Chaga contains high amounts of minerals including, potassium, zinc, iron, magnesium, manganese, copper, selenium, phosphorus and calcium. And contains vitamins B1, B2, B3, vitamin K, and vitamin D2. Chaga is also high in amino acids and dietary fiber.


Chaga is basically like a forcefield in a cup. It is an extremely alkaline drink with an insane amount of benefits. I like to have chaga daily to fight against pathogens and to keep my immune system in tip-top shape. It also helps keep my skin, hair, and nails looking healthy, gives me sustained energy throughout the day, increases my mood, reduces any inflammation, prevents signs of aging and promotes longevity.
Mushrooms As Medicine: Chaga

What Does It Taste Like?

Chaga has a very unique and distinct flavor. Most people find it to have an acquired taste since it is slightly bitter and earthy tasting. It has somewhat of a chocolate taste to it, and can also have vanilla and nutty notes. The first time I had it, I didn’t really mind the taste as it was a bit milder of a flavor than I expected. But when I first started drinking it, I would add some sweetener so I could enjoy it easier.

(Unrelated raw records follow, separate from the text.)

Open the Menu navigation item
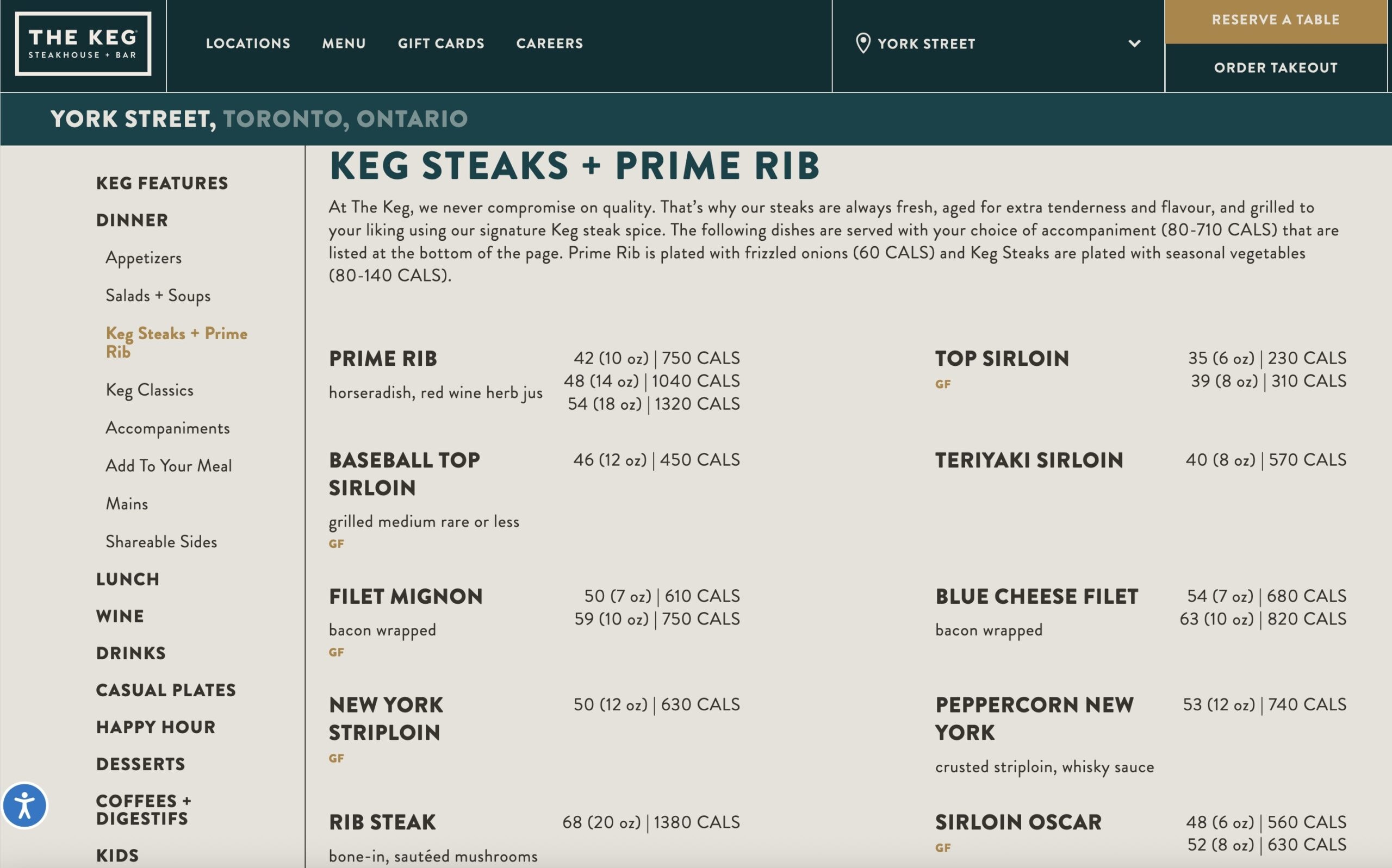Image resolution: width=1392 pixels, height=868 pixels. 344,43
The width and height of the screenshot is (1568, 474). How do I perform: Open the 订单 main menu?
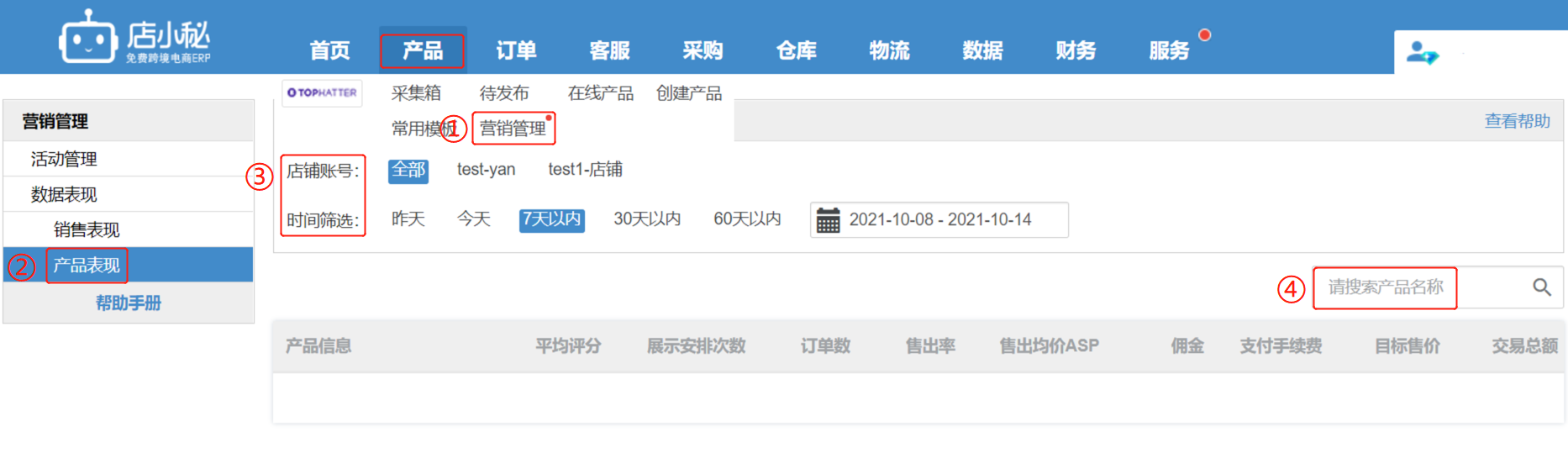[x=516, y=51]
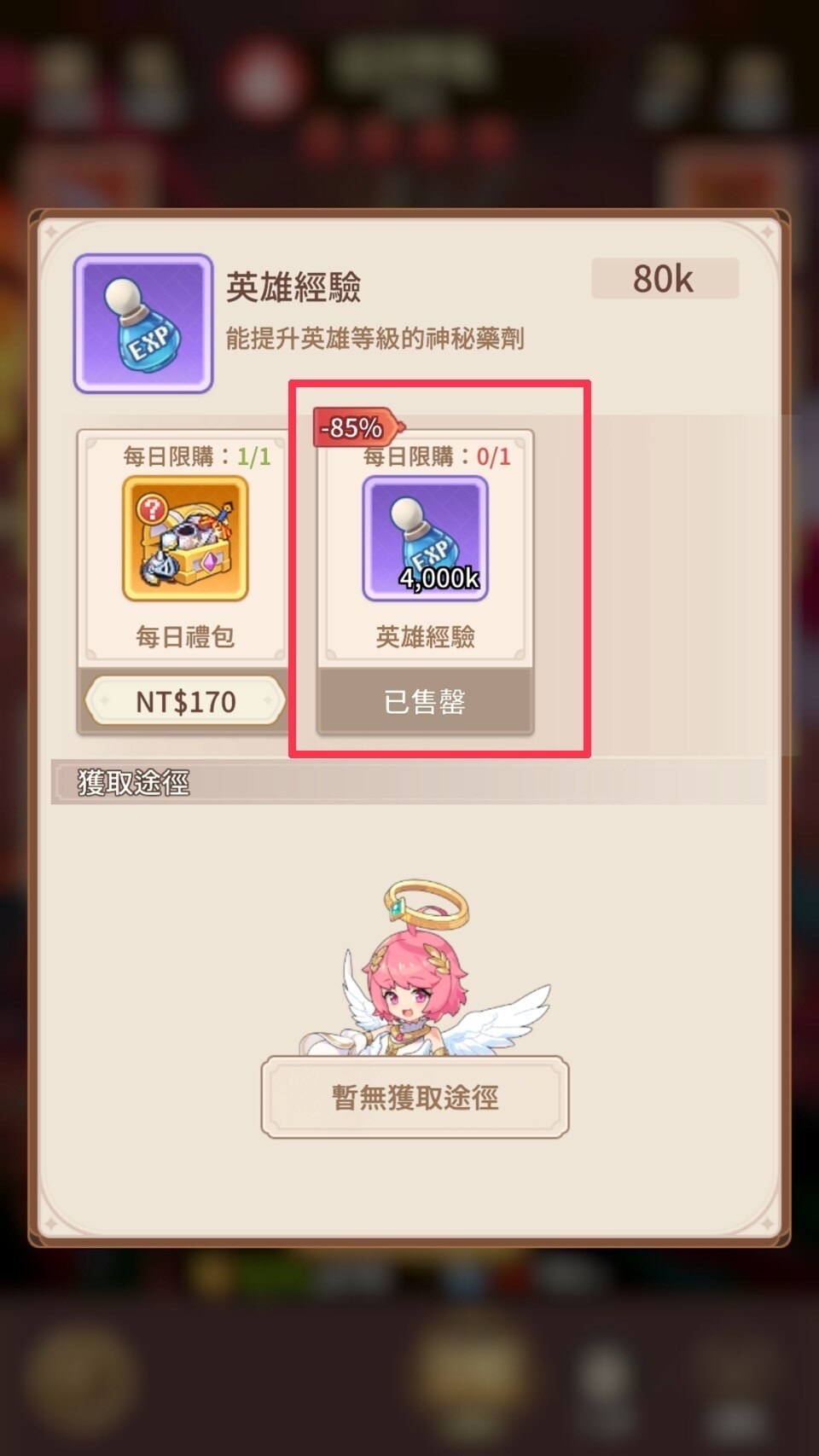
Task: Buy the daily pack for NT$170
Action: [x=185, y=701]
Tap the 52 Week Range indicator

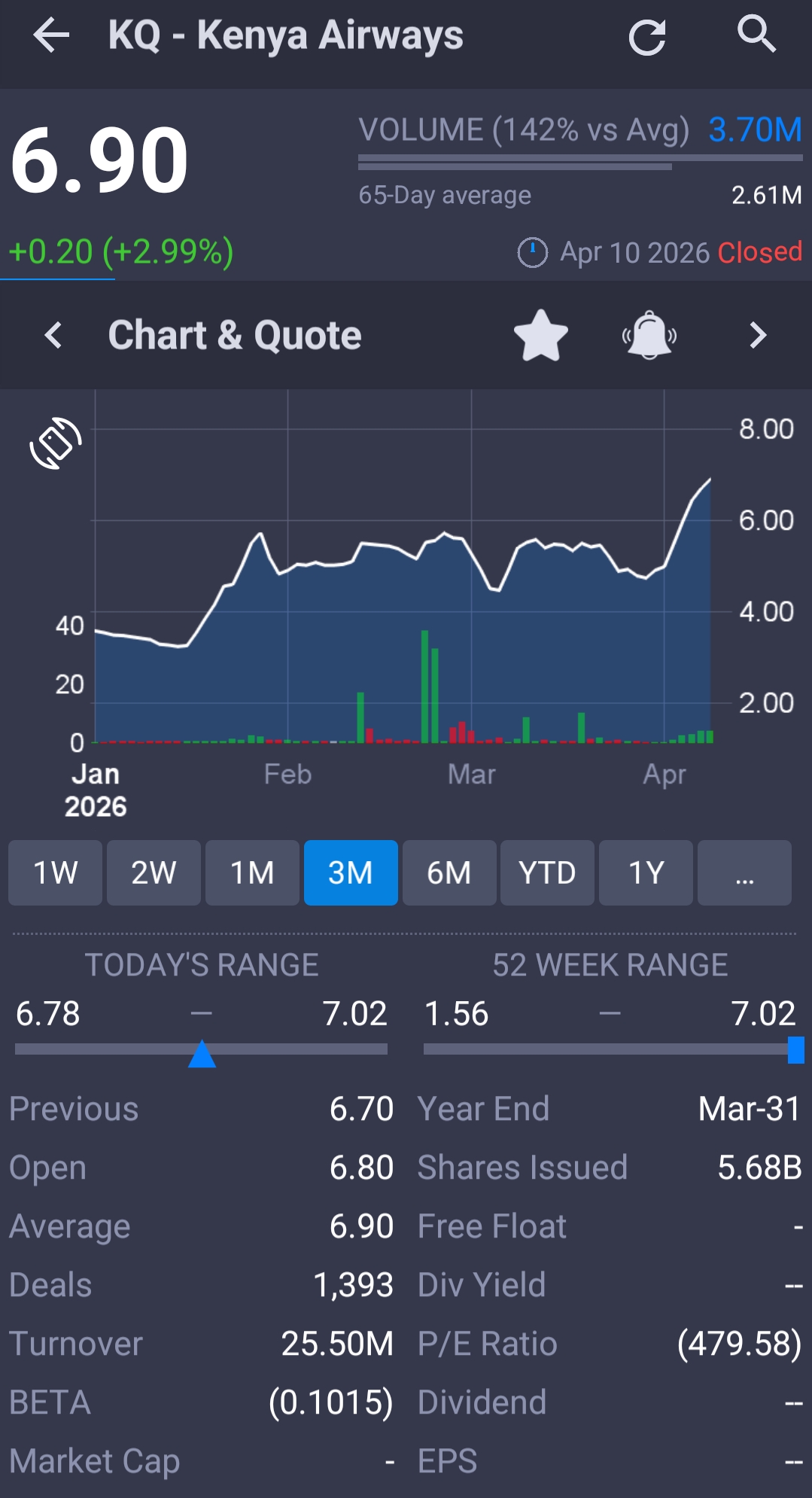point(795,1049)
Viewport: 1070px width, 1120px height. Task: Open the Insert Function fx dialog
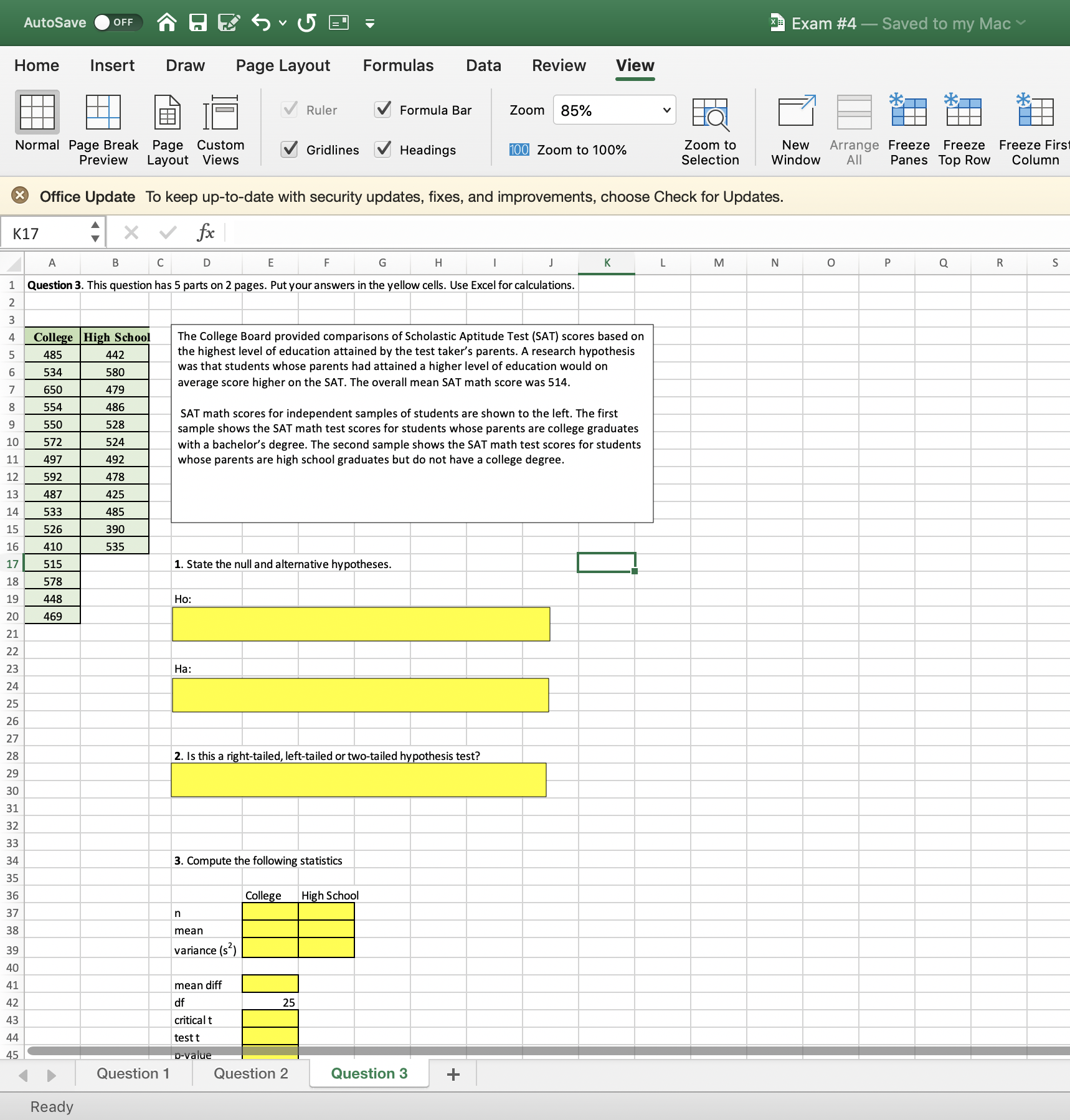pos(206,232)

Mushrooms As Medicine: Chaga

How Do I Eat It?

Nowadays, the most popular way to use chaga is by making and consuming chaga tea. I buy a pre-prepared chaga from four sigmatic since it is so simple to just add hot water to it, or pour it into my morning tea or smoothies. You can also find chaga in capsules, or as tinctures from your local health market.

p.s. this is not sponsored by four sigmatic. I just really like and trust this brand!